Travel Health Questions

What advice do past travelers on the Peru/Galapagos Tour have for traveler health issues?

Did you do anything in the way of immunizations/vaccines just for this trip? The CDC website information seems to indicate that Hepatitis A and B are recommended.

My routine immunizations are or will be current before I go.



  • Hi PeteB,

    Some countries are more picky than others about what shots you need to have had to get back home again. ;) The usual things, as you say, are good to keep up with. When I went to the Galapagos a few years ago, my doctor filled me up with Hep A & B, Polio, Tetanus and some other "cocktail" of typhoid, cholera, etc., and most importantly for returning to Australia, Yellow Fever. Needless to say, I only stubbed my toe. Poor little digit! Check with your own medico about any altitude medication that might be necessary, too. Oh, and the travelling medicine chest/first aid bag/brain surgery kit that keen travellers usually have with them!

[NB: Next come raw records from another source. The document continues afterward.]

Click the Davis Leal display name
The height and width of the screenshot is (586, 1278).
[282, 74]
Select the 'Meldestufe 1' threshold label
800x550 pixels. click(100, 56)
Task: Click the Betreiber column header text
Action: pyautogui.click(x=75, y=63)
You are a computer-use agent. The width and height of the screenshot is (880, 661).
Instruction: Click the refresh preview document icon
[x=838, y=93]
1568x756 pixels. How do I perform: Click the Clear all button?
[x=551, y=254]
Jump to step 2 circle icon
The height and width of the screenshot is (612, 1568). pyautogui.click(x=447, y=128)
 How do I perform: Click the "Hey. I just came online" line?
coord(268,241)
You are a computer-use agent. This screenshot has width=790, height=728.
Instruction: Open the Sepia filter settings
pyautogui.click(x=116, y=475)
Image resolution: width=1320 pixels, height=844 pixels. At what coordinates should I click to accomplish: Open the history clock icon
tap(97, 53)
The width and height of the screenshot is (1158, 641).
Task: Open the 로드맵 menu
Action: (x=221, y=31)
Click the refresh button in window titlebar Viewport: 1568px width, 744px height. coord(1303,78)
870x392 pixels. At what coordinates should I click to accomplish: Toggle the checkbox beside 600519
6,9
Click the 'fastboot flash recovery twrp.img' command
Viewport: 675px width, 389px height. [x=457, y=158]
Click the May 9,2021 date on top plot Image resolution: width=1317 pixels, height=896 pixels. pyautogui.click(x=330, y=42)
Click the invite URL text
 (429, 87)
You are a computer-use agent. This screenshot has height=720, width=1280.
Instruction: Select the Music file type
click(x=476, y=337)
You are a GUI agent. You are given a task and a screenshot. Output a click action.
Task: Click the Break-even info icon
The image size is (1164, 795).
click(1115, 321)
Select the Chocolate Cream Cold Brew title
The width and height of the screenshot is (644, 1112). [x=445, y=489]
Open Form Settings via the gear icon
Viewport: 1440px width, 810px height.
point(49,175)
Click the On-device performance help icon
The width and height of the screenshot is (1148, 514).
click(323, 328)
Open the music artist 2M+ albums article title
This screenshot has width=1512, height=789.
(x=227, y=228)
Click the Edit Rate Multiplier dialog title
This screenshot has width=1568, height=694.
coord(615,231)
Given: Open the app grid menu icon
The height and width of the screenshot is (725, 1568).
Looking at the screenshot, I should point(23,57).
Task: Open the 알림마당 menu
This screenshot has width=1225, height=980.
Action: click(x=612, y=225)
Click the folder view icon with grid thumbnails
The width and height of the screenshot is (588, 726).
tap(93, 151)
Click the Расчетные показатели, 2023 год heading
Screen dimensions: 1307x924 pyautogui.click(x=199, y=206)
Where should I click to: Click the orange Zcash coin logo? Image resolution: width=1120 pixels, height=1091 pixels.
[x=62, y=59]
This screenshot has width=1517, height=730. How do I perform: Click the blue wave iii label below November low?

    Have a wonderful time!


  • Hi, took the Galapagos part of the trip a couple of years ago. One of my best ever trips. Health--take the appropriate Malaria meds, Malaria can kill you, don't risk it. Take all other recommended vaccines from CDC site and be up to date with boosters.The Dr, often comes along on the more difficult walks. They offer alternate less difficult walks on some of the excursions. Shoes--the crew dry your shoes at the back of the boat when you get back from a wet landing, they dry quickly there. When the guide says take enclosed shoes for the walk, do what they say. There are sharp volcanic rocks on some islands. This is a wonderful but active trip, you are woken at 6am every morning. Time to relax in the middle of the day. Books and history of Galapagos--I became enchanted by the various first Europeans to live there, you will find out about them by the guides-if you are interested, buy the books about these people at the stalls near the airport, they are difficult to find back in the US and expensive, great reading! No need to bring any fancy clothes for the trip, most go straight to dinner in the day clothes. The crew are wonderful, there are no keys to your cabin doors, don't worry about that. The crew keep your room very clean and tidy too, if you leave something on the bed it will be nicely folded next time you get back to your room.
  • Thanks for the great info.

    Specifically, has any one had to have a yellow fever vaccination certificate to enter Ecuador from Peru? This seems to be a very "squishy" question on all the websites (CDC, etc.).

  • edited May 2012
    When I went to Ecuador in 2008, I don't recall being asked for my Yellow Fever certificate. Then, I don't think US citizens were required to have any shots at all to enter Ecuador. However, I needed it for re-entry into Australia and as an Australian I was very keen to be let back in again! When I arrived back home in Melbourne, Immigration asked me ..."Have you been in South America in the last 6 days?" "No," I replied. (It had been about 7 days. Phew!) "But here's my Yellow Fever certificate." She wasn't interested. "You mean I had that shot for nothing?" I asked in a mock-affronted tone. The Immigration official just grinned at me. It's always good to be back home where everyone speaks the same laugh language. :))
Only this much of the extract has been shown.